With all these companies, how do you keep up with all of them and actually maintain an active role?
The first three to six months of starting a company is very intense, and I'd say that I spend about 60 percent of my time in that company, putting people in place. The idea is that we nurture the start-up, by putting for example, a marketing person that is employed by my parent company. That way, we have resources at these companies so I don't really need to be brought into everything. Eventually, the company will have another marketing person in place that they hire, but my ultimate goal is to get the company out of start-up mode as fast as possible. My role beyond the first three months to a year of starting a company becomes more of a consultant advisory role. We set a one-year objective and then we kind of phase ourselves out.
How do you decide which ventures to get into and which ones are too risky?

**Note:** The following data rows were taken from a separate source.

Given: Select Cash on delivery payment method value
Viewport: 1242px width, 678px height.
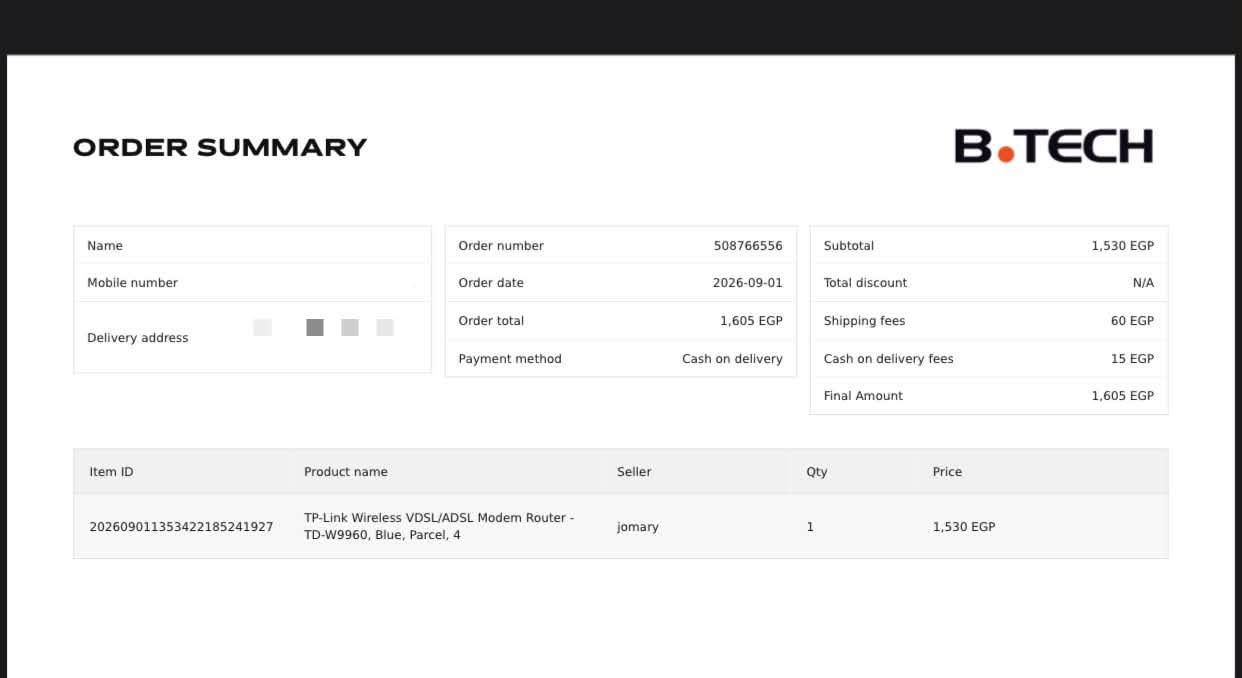Looking at the screenshot, I should (x=732, y=359).
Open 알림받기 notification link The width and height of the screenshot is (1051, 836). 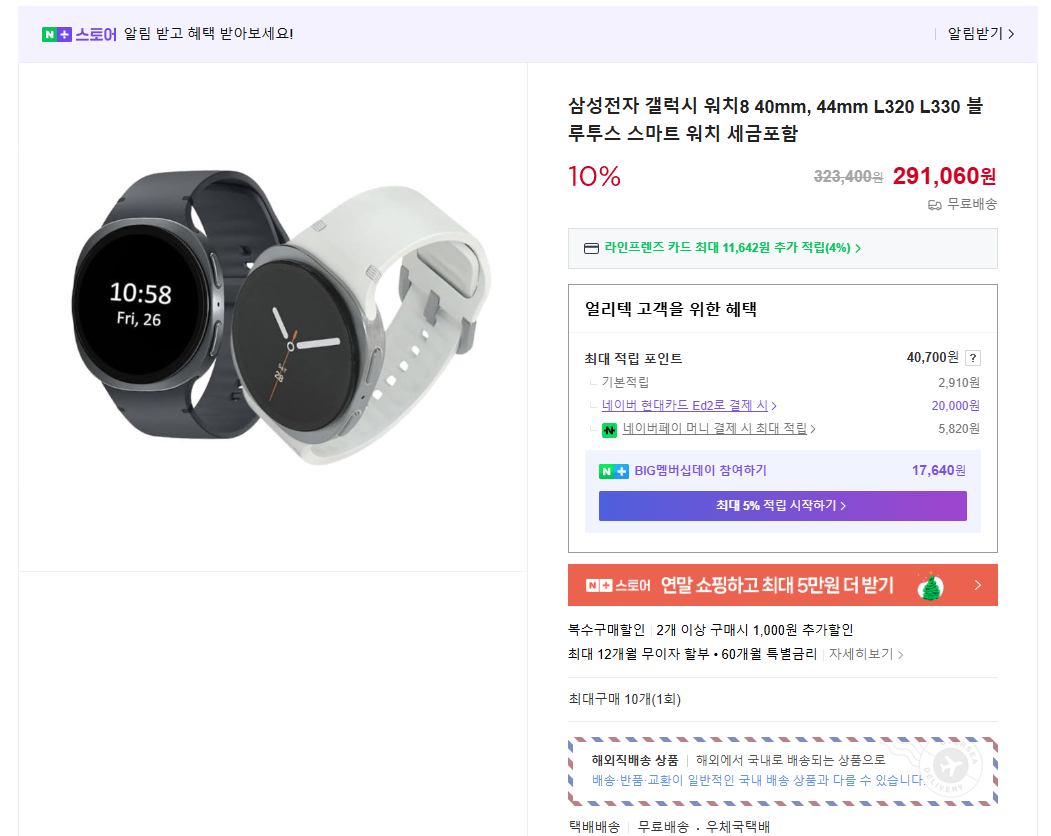(980, 34)
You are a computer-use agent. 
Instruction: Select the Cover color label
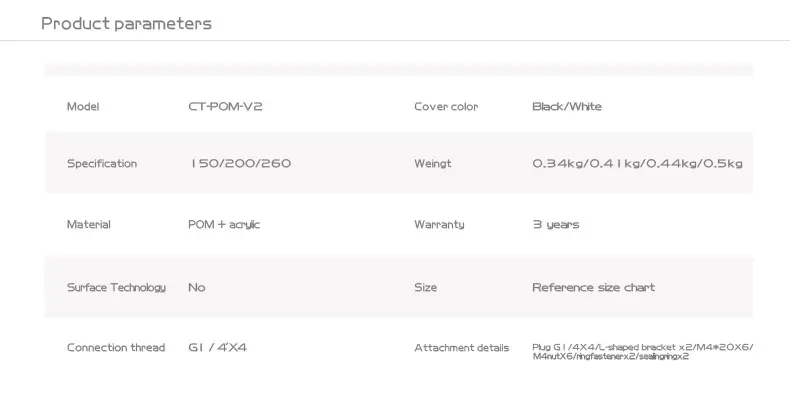point(446,107)
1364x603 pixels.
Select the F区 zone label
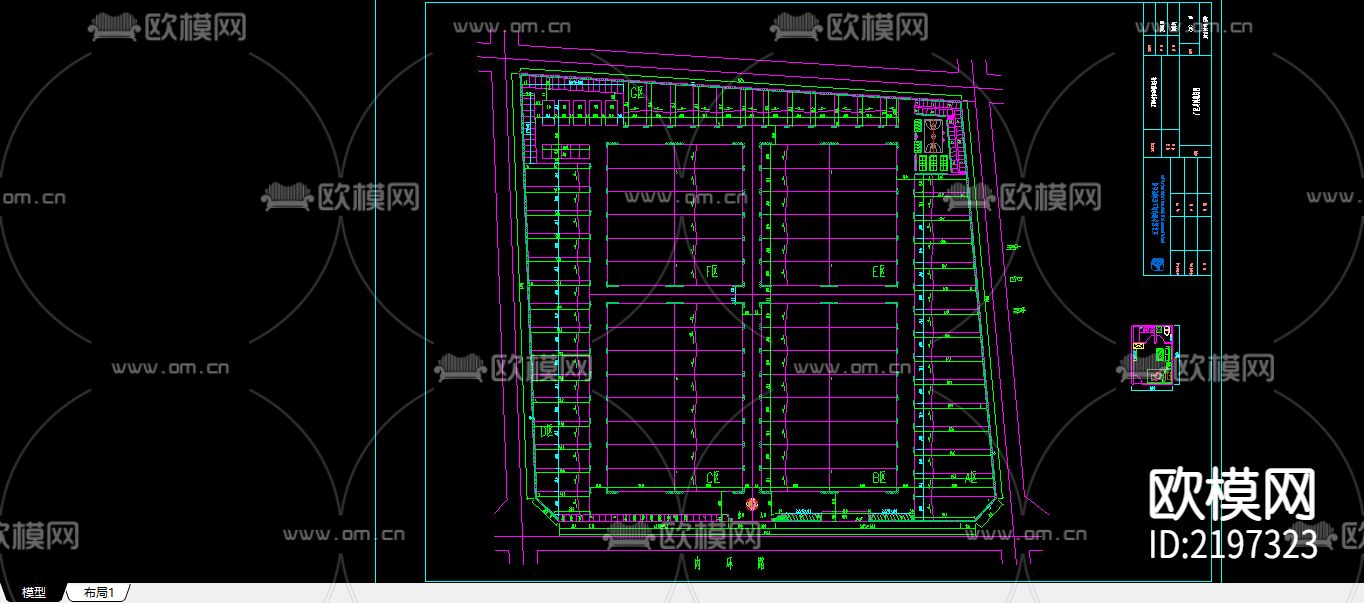point(712,270)
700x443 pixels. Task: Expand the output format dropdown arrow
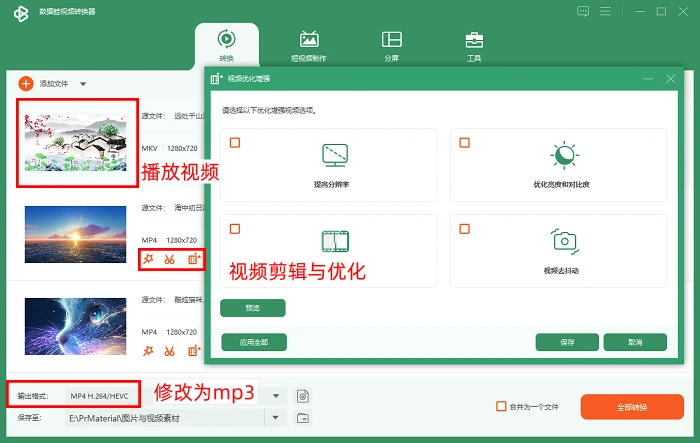click(276, 396)
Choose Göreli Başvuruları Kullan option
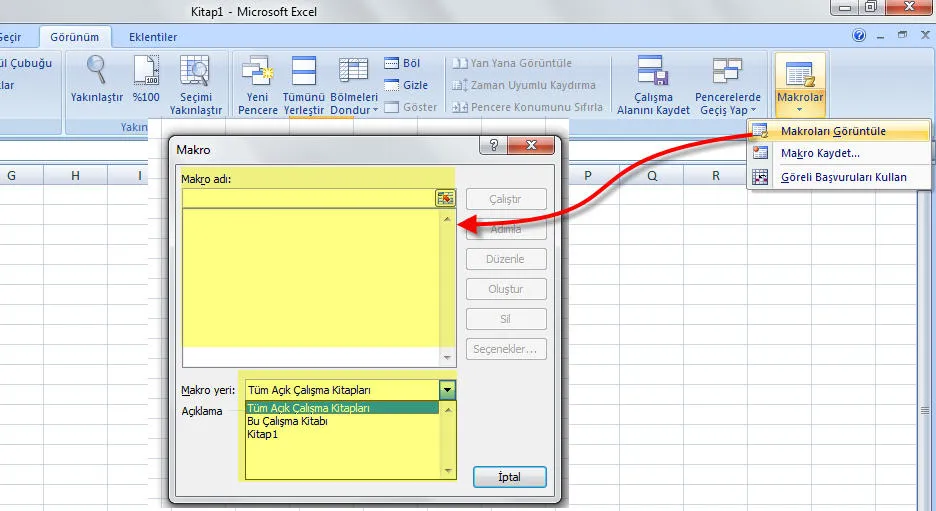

Well, just because you are a friend of mine and say you have an opportunity, 90 percent of them I say no to because I see a risk. But, I'm very much an opportunist, and if I see something that could work, I will pursue it. I would hate to walk away from something and turns out you are the next Facebook and I've turned you down. A lot of times I'm presented with good ideas, but it takes some restructuring to make it successful. For example, I am friendly with the football player Remi Ayodele [ a defensive tackle for the New Orleans Saints]. He brought an investment opportunity to me for a nightclub in Dallas, but the deal was done all wrong and eventually, his investment group left Dallas.
A few months later, I went to check out the space where they wanted to put the nightclub. It was in a residential building and initially I didn't think that a nightclub would work because of the economy, but I thought that the space could be successful as a restaurant. The reason I decided to invest in a restaurant, which is not something I would normally invest in, is because there were 440 residential units above the space and I knew it would have a good in-house clientele. It's also surrounded by some of the biggest buildings in downtown Dallas, so that would bring a good lunch crowd.
What is the most challenging part of running so many different types of businesses?
It's my time. With my energy level and abilities, I feel that if I could devote more time to each of my companies, they could grow faster and easier. The challenging part is not becoming frustrated that I can't be everywhere at once and I'm going to have to miss important meetings for example, because I have to be at Texas Energy Holdings that day. It's about managing my emotional constraint and the psychological aspect of having to pick and choose your priorities. My oil company has blessed me with the success to even buy these other companies, and you can't be an absentee landlord when it comes to your parent company. Fortunately, I've got very talented and capable partners in all of my other companies.
What is the most valuable lesson you've learned as a serial entrepreneur?
To always be a student. I wasn't the book smart student in school, but I'm a sponge when it comes to what others do in business. My success is really due to mentorship. I have had a lot of mentors that were more successful than me at the time, and when they give me advice, I don't forget it. A good business goal is to surround yourself with people more successful than you. I've also learned the value of being a well-rounded individual. Two months ago, I waited tables at my restaurant and learned the POS system. My main parent company grew 40 million last year, but I still wanted to wait tables. I've mitigated adversity that way because I can feel the numbers struggling before it happens.
I've also had a philosophy of low debt, low burn. I've paid myself small percentages over the years, and when I've had the opportunity, I haven't taken more money for myself. I invest it back into my companies. If there's anything to invest fully on, it's yourself. By continually investing in our own business model, hopefully I've increased the value of my portfolio 30 times more.